[Text shown]
Are You a Mosquito Magnet?

As beautiful as summertime weather may be, the truth is that the warm weather brings a variety of annoyances: poisonous plants, fire ants, bees, and spiders, to name a few. One particular annoyance to many of us is the mosquito. Rare is it that you can enjoy a barbeque or outdoor party without one of these blood-thirsty critters taking a bite out of you.

Who's Attractive?

Ever find that you've acquired eight or so fresh bug bites, while your friend barely has any? The reason for this is something scientists and bug-spray manufacturers are trying to understand.

Mosquitoes come equipped with three kinds of sensors: heat, visual, and chemical. Humans naturally give off heat, visual cues, and hundreds of chemical scents, all of which combines to an easy target for a hungry mosquito.

Here, some of the most common attractants:

  • Carbon dioxide, which we give off when we breathe.
  • Lactic acid, which is present on human skin and is excreted in large quantities after exercise. Mosquitoes can sense this up to 100 feet away.
  • Perfumes. Sweet smelling lotions and perfumes can attract insects.
  • Body heat. Mosquitoes can detect the heat in warm-blooded animals.
  • Color. Believe it or not, mosquitoes can detect contrast in color.

How to Avoid Insect Bites

Although there are some aspects you cannot hide, like being warm-blooded and excreting natural bodily hormones, there are steps you can take to avoid being bitten.

[Entries drawn from a collection]
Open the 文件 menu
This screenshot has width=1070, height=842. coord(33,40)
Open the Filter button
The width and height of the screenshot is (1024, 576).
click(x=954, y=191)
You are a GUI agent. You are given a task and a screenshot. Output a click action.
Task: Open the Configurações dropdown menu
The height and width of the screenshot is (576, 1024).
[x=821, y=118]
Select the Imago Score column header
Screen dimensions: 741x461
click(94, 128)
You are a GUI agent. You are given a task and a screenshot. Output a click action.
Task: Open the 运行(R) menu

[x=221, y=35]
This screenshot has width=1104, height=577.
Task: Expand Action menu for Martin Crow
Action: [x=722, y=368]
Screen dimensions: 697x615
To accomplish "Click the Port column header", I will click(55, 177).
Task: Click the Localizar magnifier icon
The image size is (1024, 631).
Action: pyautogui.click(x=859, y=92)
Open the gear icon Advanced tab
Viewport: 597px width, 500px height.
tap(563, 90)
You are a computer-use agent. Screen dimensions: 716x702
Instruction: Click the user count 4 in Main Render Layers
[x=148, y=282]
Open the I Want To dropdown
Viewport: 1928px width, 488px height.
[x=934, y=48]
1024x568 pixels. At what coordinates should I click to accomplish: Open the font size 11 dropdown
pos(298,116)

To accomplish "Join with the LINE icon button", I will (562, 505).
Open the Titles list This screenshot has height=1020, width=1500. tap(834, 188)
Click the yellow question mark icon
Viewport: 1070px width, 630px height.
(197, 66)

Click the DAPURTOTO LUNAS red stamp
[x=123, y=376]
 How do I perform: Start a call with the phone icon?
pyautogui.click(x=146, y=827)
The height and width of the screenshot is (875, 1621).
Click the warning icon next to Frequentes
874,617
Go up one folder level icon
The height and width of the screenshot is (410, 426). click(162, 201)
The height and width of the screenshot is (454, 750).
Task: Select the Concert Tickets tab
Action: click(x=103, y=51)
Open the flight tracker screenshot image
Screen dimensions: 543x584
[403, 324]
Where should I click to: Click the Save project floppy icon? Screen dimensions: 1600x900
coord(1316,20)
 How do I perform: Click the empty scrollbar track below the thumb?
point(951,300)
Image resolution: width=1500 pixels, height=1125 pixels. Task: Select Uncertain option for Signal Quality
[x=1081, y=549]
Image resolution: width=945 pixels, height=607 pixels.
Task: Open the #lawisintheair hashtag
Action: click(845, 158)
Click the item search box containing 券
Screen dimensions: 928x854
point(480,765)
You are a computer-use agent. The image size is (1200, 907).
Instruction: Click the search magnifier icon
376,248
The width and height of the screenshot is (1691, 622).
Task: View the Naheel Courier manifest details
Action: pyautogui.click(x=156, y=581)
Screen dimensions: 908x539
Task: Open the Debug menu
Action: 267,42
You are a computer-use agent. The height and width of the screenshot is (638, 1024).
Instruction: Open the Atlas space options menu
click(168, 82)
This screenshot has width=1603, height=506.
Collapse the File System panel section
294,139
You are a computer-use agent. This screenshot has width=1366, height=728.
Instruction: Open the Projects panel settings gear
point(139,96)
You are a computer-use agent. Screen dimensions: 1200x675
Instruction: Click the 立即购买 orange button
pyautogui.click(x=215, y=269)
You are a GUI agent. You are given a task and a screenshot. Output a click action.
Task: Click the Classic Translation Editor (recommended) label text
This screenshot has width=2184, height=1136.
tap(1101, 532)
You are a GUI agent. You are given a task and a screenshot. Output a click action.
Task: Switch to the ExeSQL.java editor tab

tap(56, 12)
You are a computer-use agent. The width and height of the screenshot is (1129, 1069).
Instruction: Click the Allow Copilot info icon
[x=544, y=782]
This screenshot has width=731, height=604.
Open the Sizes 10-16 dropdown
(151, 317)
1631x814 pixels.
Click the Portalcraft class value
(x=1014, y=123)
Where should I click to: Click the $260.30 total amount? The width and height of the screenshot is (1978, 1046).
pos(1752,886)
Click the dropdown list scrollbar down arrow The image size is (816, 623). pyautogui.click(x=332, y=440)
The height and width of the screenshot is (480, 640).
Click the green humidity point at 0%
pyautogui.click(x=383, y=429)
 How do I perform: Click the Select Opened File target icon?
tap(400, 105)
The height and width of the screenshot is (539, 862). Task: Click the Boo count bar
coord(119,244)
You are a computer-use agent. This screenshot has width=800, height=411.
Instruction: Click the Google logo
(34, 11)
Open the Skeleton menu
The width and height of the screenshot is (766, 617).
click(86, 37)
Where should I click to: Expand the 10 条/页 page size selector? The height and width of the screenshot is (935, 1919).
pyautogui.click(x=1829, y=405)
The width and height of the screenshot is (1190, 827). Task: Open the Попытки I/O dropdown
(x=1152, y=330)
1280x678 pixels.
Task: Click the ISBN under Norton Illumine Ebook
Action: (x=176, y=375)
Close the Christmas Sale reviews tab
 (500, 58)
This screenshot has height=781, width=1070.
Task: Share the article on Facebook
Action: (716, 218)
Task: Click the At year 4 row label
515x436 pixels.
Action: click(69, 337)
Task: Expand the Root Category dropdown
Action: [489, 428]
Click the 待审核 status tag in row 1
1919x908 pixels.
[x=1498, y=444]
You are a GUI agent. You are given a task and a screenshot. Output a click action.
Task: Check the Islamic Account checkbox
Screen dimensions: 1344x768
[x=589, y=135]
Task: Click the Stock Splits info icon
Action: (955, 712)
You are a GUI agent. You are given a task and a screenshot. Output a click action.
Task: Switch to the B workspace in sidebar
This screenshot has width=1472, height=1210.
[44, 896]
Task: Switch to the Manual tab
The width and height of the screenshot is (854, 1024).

[The task] Retype the part of the mosquito article that begins at the words "Here, some of" and stops after "contrast in color.".

[Result of the task]
Here, some of the most common attractants:

  • Carbon dioxide, which we give off when we breathe.
  • Lactic acid, which is present on human skin and is excreted in large quantities after exercise. Mosquitoes can sense this up to 100 feet away.
  • Perfumes. Sweet smelling lotions and perfumes can attract insects.
  • Body heat. Mosquitoes can detect the heat in warm-blooded animals.
  • Color. Believe it or not, mosquitoes can detect contrast in color.